Nach einer Stunde geht es auf steilen Pfaden durch den Regenwald wieder bergab. Ich muss an Hemingway denken, der Afrika liebte, aber eine panische Angst vor Schlangen hatte. Nein, ich will nicht wissen, was hier entlang der Wege herumkriecht. Mein Gorilla und ich, wir haben uns endlich getroffen. Und nur das ist es, was am Ende zählt.
Tipps und Infos
Beste Reisezeit: Juni
bis September. Angenehme Temperaturen (27 Grad), wenig Regen.
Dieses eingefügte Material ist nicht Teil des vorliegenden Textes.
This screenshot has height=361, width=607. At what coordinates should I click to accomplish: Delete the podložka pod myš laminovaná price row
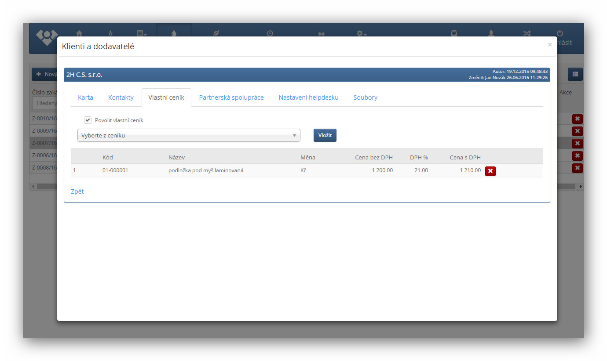click(x=490, y=171)
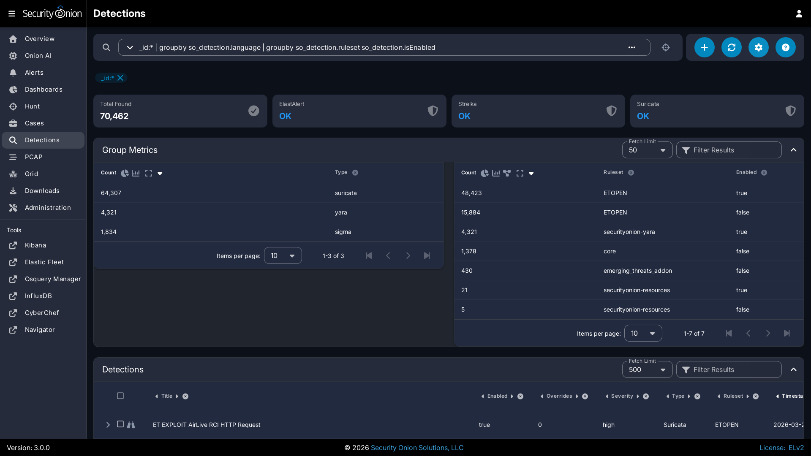Open sankey diagram for ruleset groups
Viewport: 811px width, 456px height.
[507, 173]
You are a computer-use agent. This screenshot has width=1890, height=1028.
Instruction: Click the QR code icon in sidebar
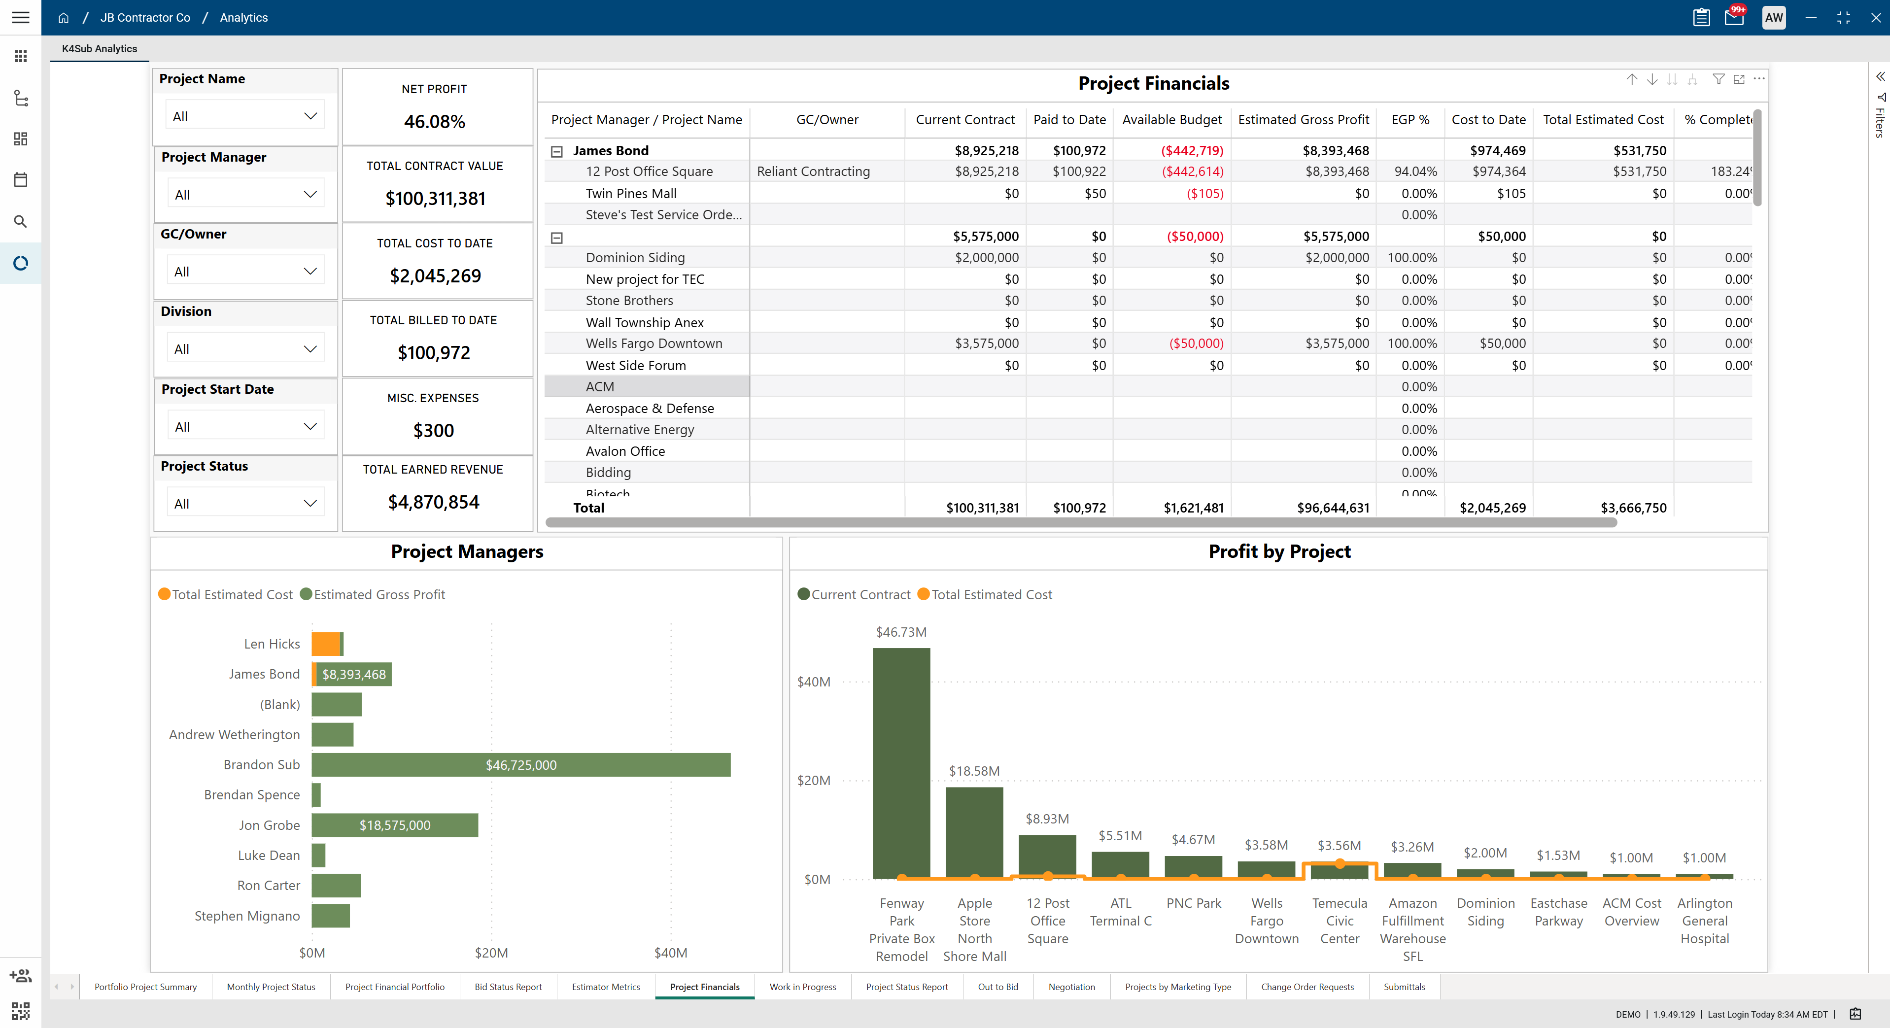click(x=21, y=1011)
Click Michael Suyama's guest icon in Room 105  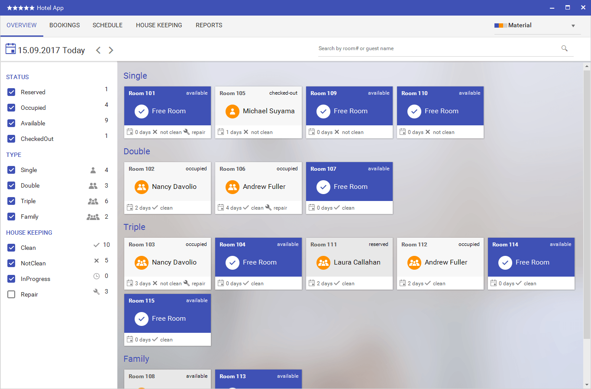233,112
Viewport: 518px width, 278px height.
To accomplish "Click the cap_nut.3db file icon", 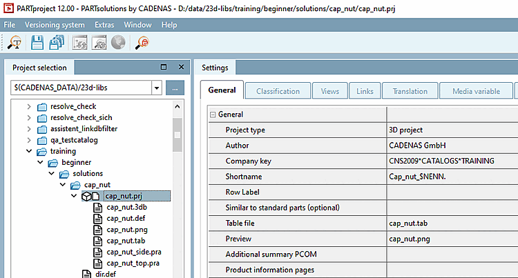I will click(x=98, y=208).
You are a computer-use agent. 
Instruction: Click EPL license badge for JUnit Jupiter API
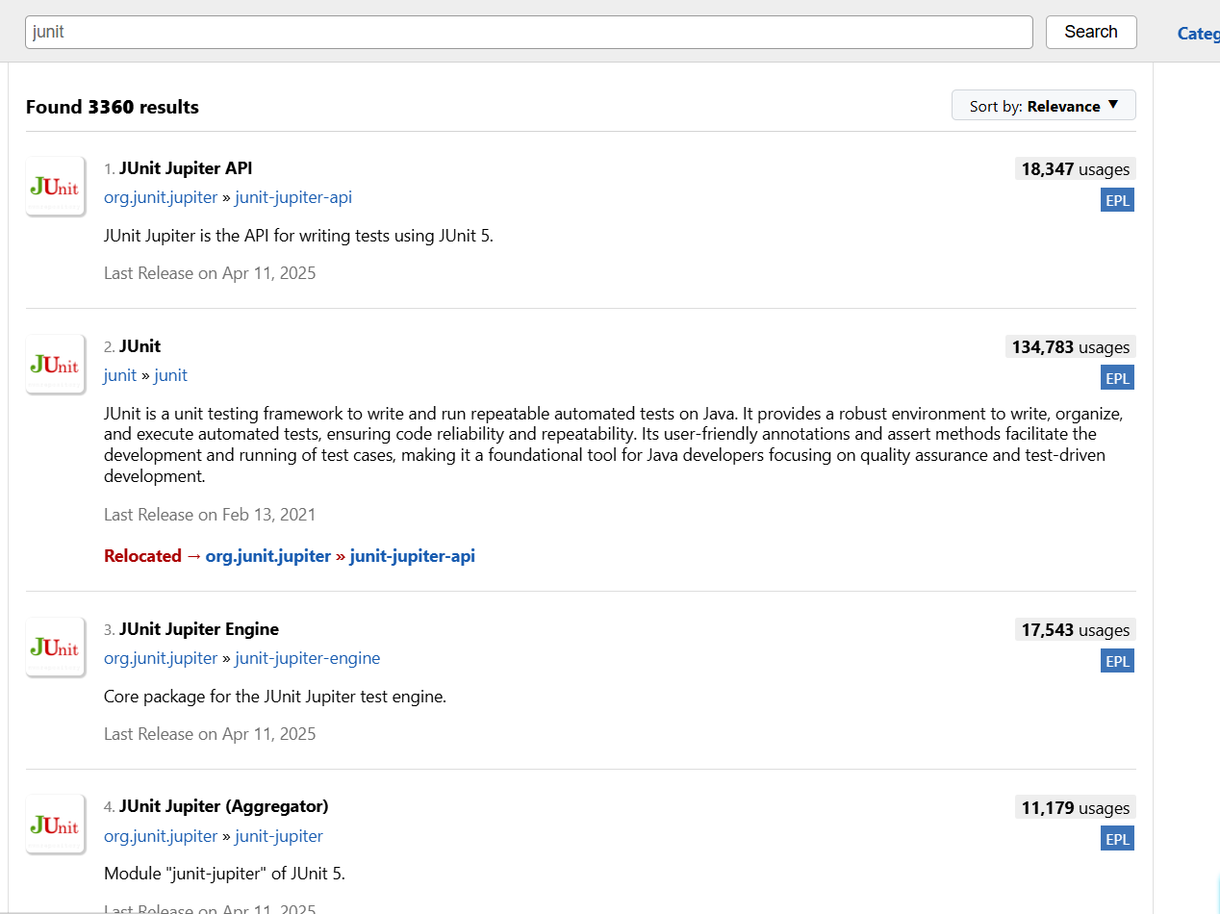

Pauschalreisetipp: Ruefa offeriert Uganda inklusive Gorilla- und Schimpansen-Trekking in zwei Varianten: Als Private Tour neun Nächte mit englischsprachigen Driver Guide ab 3.550 € oder als 15-tägige Rundreise inklusive Flug ab 5.340 €
https://www.ruefa.at/
Afrika deluxe: Es bietet sich an, Uganda mit dem benachbarten Ruanda, dem zweitsichersten Land Afrikas, zu kombinieren. Tipp für etwas Luxus nach einer anstrengenden Reise: das neue Nyungwe House von One&Only im größten Bergregenwald Afrikas. Die Sechssterne-Lodge inmitten einer riesigen Teeplantage ist ein unvergessliches Erlebnis. Von hier aus kann man auf atemberaubenden Hängebrücken den Regenwald erleben, Schimpansen aus nächster Nähe sehen oder auch die Gorillas von ruandischer Seite aus besuchen. Ab Herbst 2019 wird man auch ganz nahe bei den Gorillas superluxuriös nächtigen können, im neuen „One&Only Gorillas Nest“, das gerade bei den Virunga Vulkanen entsteht.
Richtpreis: ab 800 Euro pro DZ.
https://www.oneandonlyresorts.com/
Flugtipp: Qatar Airways fliegt täglich von Wien nach Entebbe (22.55 UhrAbflug, 14 Uhr Ankunft). Die Airline verfügt über eine der jüngsten Flotten und die breitesten Economy-Sitze und fliegt seit Kurzem auch Mombasa in Kenia an. Wer es sich leisten kann, fliegt Business Class, sie wurde 2018 zur besten der Welt gewählt. Richtpreise Wien-Entebbe-retour: Economy ab rd. 400 Euro, Business ab rd. 2000 Euro.